Please duplicate the fiber-year blog post below word for word, starting at "Thursday, January 29, 2015" and stopping after "warrant focused posts.".
[Text section — start]
Thursday, January 29, 2015

My Fibery Year, Part 1

I also like to look back at my teaching and other fiber events at the turn of the year.  I made a list of 2014 events and then started looking through my photos and quickly realized that this is a bigger project than I first thought, and that some of the classes and events really warrant focused posts. 
So today: a quick recap of 2014 with photos & details about a few classes and a promise of more to come!

2014 Fiber Highlights
January: 18th c. Floor Coverings, John C Campbell Folk School, Brasstown NC
February: Swedish Towels, Blue Ridge Spinners & Weavers Guild, Purcellville VA
March: a visit to the archives at the Shaker Village at Pleasant Hill, Harrodsburg KY
April: Handpaint Magic Spinning, JC Campbell Folk School, Brasstown NC
I was a student in Deb Robson's 3Ls and 3Cs class, MD Sheep & Wool Festival, West Friendship MD
May: Peace Weavers booth at the Maryland Sheep & Wool Festival
Tartan Throws, The Mannings, East Berlin PA
July: Tour de Fleece, which for me means another 3 weeks of my 50+ sheep breed study
August: Peace Weavers booth at SpinQuest 2014, Front Royal VA
September: Tartan Scarves during Scottish week at the JC Campbell Folk School, Brasstown NC
Travels in Colorado & New Mexico, including a visit to Centinela Fiber Arts in Chimayo, NM
 How to Buy a Fleece and Spindle Spinning classes, Shenandoah Valley Fiber Festival, Berryville VA 
October: a wool waulking demonstration at the Waterford Fair, Waterford VA
Checkmate Fiber booth at Fall Fiber Festival, Montpelier Station, VA
December: a visit to Winterthur Museum to see the Costumes of Downton Abbey exhibit, Winterthur DE

I started the year with a John C Campbell Folk School class called 18th Century Floor Coverings in early January.


This is a unique class that works best in a school setting where there are heavier floor looms, so the Folk School studio is perfect.
[Text section — finish]
[Material supplied — start]
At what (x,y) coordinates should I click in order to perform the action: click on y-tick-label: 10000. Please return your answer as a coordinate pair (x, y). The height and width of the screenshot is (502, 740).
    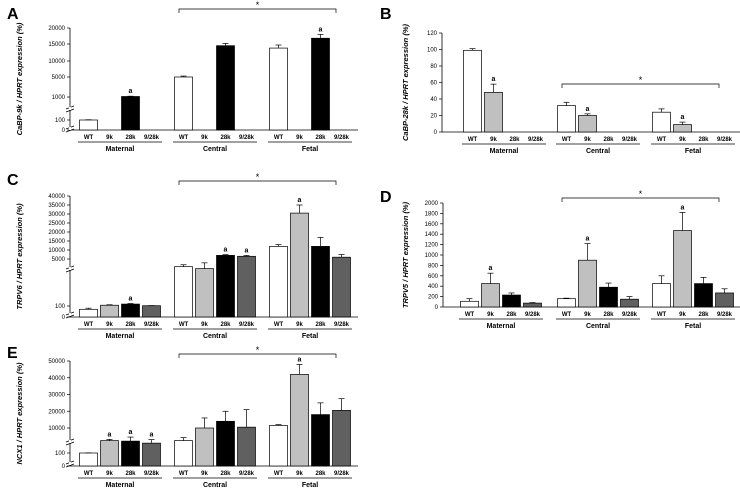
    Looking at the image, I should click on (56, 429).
[Material supplied — finish]
[Material supplied — start]
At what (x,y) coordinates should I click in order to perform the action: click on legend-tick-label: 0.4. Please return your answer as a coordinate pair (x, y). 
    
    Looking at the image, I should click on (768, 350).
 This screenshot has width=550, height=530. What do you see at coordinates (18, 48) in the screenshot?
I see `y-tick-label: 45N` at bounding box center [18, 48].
[Material supplied — finish]
Worked solution »
Thursday, January 29, 2015

My Fibery Year, Part 1

I also like to look back at my teaching and other fiber events at the turn of the year.  I made a list of 2014 events and then started looking through my photos and quickly realized that this is a bigger project than I first thought, and that some of the classes and events really warrant focused posts.